There is a limit (kind of like the Roche limit but for rotations). A rotating solid steel ball or other chunk of metal that has tensile strength (ie that isn't just a pile of stuff held together by gravity like most planets) would be able to spin faster.
Calculate how much of a planet's surface you can see from a given geosynchronous orbit/radius? (Obviously for lower ones you can see less, etc) - d/(2(R+d)) where d is distance to surface, ie, R is sphere radius, R+d is object radius from sphere center.
Let's plug that in with r being the geostationary orbit radius. That is, we have \frac{1}{2} \left(1- \left(\frac{4 \pi^2 R^3}{T^2 G M }\right)^{1/3}\right)
Average density of a sphere \rho is given by \rho =M/(\frac{4}{3}\pi R^3), ie \rho=\frac{3M}{4 \pi R^3} aka
\frac{M}{R^3}=\frac{4}{3}\pi \rho.
So we can convert the "fraction of planet surface seen" to
\frac{1}{2} \left(1- \left(\frac{3 \pi}{G \rho T^2}\right)^{1/3}\right)

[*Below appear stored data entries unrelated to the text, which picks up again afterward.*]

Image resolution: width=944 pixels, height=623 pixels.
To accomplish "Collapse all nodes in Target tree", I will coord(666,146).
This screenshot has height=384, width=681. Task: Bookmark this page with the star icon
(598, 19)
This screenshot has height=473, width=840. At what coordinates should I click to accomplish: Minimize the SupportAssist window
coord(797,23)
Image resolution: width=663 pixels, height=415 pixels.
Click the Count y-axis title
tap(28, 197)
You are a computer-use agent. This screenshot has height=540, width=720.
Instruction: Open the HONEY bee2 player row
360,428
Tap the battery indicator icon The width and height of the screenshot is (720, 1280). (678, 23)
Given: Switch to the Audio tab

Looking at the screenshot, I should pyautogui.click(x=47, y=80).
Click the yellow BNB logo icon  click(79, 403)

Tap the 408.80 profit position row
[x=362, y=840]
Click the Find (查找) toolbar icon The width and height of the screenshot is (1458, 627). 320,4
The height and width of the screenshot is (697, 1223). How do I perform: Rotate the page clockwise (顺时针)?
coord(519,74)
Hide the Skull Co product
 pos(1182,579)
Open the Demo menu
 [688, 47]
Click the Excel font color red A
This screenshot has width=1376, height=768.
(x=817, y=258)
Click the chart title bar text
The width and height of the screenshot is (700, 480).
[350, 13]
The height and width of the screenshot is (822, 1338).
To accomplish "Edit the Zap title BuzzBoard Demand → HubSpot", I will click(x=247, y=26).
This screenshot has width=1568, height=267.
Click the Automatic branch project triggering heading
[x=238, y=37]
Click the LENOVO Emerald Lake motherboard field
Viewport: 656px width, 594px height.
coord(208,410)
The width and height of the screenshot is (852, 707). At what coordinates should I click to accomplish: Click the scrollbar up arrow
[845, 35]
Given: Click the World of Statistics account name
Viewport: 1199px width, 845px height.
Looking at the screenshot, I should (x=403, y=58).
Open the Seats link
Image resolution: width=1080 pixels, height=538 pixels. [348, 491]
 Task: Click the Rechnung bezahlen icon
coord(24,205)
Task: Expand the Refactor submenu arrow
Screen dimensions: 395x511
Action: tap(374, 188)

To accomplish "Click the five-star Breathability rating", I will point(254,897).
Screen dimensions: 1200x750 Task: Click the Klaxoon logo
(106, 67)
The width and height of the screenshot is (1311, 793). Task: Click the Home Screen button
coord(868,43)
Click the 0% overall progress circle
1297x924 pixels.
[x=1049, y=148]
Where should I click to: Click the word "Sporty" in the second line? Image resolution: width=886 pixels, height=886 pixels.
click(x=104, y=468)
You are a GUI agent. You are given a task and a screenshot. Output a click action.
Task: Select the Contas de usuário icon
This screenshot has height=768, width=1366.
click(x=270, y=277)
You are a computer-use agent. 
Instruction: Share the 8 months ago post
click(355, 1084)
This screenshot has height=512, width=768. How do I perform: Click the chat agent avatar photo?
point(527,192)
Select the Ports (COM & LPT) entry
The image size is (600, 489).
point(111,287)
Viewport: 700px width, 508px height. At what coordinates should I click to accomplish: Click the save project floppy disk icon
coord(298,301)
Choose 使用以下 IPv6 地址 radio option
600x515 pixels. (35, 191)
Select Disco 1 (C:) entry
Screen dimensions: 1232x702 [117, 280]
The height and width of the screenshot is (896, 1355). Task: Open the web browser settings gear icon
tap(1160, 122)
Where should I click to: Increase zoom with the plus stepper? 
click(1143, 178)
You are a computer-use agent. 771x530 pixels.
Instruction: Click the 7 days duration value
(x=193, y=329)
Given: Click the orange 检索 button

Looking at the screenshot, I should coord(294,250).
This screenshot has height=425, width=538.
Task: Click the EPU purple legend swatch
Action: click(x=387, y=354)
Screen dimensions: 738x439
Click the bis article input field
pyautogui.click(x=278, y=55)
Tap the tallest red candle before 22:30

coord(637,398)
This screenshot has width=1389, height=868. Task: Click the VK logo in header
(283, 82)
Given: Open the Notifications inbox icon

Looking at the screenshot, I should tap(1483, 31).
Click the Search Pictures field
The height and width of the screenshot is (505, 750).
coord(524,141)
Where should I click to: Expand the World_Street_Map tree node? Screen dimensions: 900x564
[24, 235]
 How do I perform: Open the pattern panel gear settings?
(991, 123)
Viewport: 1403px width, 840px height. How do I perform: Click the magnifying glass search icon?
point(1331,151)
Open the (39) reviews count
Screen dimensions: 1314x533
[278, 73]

So as either \rho or T\to \infty, the fraction goes to a maximum of \frac{1}{2}. And the point of "singularity" where the orbit coincides with the surface is where G\rho T^2=3\pi, aka \rho=\frac{3\pi}{GT^2}. For a rotation period of 3600s, that corresponds to a density \rho \approx 11000kg/m^3, which is roughly twice the density of the earth. For a rotation period of 5400s, we have \rho\approx 4800kg/m^3, which is basically the density of the earth.
Alternately, if we plug the density of the earth in to an orbit of period 5400s, we get as a fraction of the planet seen:
\frac{1}{2} \left(1- \left(\frac{3 \pi}{G \rho T^2}\right)^{1/3}\right) = 0.02
aka 2\% of the earth's surface.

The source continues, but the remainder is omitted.